## BEGIN Input records

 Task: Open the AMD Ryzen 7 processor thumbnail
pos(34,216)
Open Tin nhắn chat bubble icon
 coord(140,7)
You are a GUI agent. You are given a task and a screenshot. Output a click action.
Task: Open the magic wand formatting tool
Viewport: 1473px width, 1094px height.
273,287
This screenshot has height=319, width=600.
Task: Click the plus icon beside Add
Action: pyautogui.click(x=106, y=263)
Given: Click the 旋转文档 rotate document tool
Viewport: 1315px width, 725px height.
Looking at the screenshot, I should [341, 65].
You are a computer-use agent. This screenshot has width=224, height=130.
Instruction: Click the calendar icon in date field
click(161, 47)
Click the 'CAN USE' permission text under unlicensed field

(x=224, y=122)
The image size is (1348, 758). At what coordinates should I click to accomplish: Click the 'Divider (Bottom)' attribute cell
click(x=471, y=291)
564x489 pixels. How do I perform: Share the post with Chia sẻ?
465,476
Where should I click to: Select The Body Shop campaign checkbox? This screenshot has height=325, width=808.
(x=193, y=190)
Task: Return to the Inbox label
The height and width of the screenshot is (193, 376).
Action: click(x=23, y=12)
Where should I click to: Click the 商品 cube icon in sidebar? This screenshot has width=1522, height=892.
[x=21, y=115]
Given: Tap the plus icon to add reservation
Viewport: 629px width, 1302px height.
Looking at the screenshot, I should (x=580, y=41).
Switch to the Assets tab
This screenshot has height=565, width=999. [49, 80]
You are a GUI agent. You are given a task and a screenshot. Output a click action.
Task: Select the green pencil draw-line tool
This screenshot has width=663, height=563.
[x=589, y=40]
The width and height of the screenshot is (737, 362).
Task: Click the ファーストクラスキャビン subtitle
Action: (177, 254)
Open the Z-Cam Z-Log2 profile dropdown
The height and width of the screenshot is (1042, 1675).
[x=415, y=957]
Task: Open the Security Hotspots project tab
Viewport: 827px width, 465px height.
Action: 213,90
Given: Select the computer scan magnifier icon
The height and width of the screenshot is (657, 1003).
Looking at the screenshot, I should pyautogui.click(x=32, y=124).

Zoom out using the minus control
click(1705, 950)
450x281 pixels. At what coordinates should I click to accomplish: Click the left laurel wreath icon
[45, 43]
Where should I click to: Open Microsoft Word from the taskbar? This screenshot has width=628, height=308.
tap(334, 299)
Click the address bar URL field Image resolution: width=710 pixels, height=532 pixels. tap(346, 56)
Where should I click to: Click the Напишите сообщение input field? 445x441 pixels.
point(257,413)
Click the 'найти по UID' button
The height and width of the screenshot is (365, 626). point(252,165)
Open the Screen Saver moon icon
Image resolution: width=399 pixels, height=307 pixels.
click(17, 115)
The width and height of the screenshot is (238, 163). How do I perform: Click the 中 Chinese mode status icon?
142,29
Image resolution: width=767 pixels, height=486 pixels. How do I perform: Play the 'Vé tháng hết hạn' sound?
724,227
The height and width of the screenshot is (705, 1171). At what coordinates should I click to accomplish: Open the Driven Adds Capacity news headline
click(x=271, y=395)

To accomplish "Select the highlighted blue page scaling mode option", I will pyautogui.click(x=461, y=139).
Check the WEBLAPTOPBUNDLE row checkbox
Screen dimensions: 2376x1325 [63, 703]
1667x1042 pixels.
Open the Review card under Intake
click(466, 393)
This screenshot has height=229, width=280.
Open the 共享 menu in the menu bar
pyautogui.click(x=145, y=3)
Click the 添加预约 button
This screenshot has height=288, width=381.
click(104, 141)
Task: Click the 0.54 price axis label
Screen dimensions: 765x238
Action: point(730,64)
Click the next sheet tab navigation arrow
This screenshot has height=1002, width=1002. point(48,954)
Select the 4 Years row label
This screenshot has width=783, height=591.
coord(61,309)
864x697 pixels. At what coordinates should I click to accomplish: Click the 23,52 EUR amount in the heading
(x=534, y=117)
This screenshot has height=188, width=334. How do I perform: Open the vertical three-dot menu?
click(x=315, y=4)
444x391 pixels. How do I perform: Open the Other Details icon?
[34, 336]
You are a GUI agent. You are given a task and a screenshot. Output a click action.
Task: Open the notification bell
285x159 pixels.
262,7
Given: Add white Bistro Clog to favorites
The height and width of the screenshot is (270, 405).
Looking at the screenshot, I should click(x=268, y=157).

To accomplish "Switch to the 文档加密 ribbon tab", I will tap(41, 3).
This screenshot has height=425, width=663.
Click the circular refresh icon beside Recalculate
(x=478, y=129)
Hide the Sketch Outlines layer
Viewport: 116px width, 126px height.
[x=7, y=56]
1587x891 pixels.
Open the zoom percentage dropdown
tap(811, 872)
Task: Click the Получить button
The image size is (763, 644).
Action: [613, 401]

## END Input records

## Directions for this task
Copy out the records word for word, covering the stretch from the line containing "444x391 pixels. How" through the end of the records.

## The reply
444x391 pixels. How do I perform: Open the Other Details icon?
[34, 336]
You are a GUI agent. You are given a task and a screenshot. Output a click action.
Task: Open the notification bell
285x159 pixels.
262,7
Given: Add white Bistro Clog to favorites
The height and width of the screenshot is (270, 405).
Looking at the screenshot, I should click(x=268, y=157).

To accomplish "Switch to the 文档加密 ribbon tab", I will tap(41, 3).
This screenshot has height=425, width=663.
Click the circular refresh icon beside Recalculate
(x=478, y=129)
Hide the Sketch Outlines layer
Viewport: 116px width, 126px height.
[x=7, y=56]
1587x891 pixels.
Open the zoom percentage dropdown
tap(811, 872)
Task: Click the Получить button
The image size is (763, 644).
Action: [613, 401]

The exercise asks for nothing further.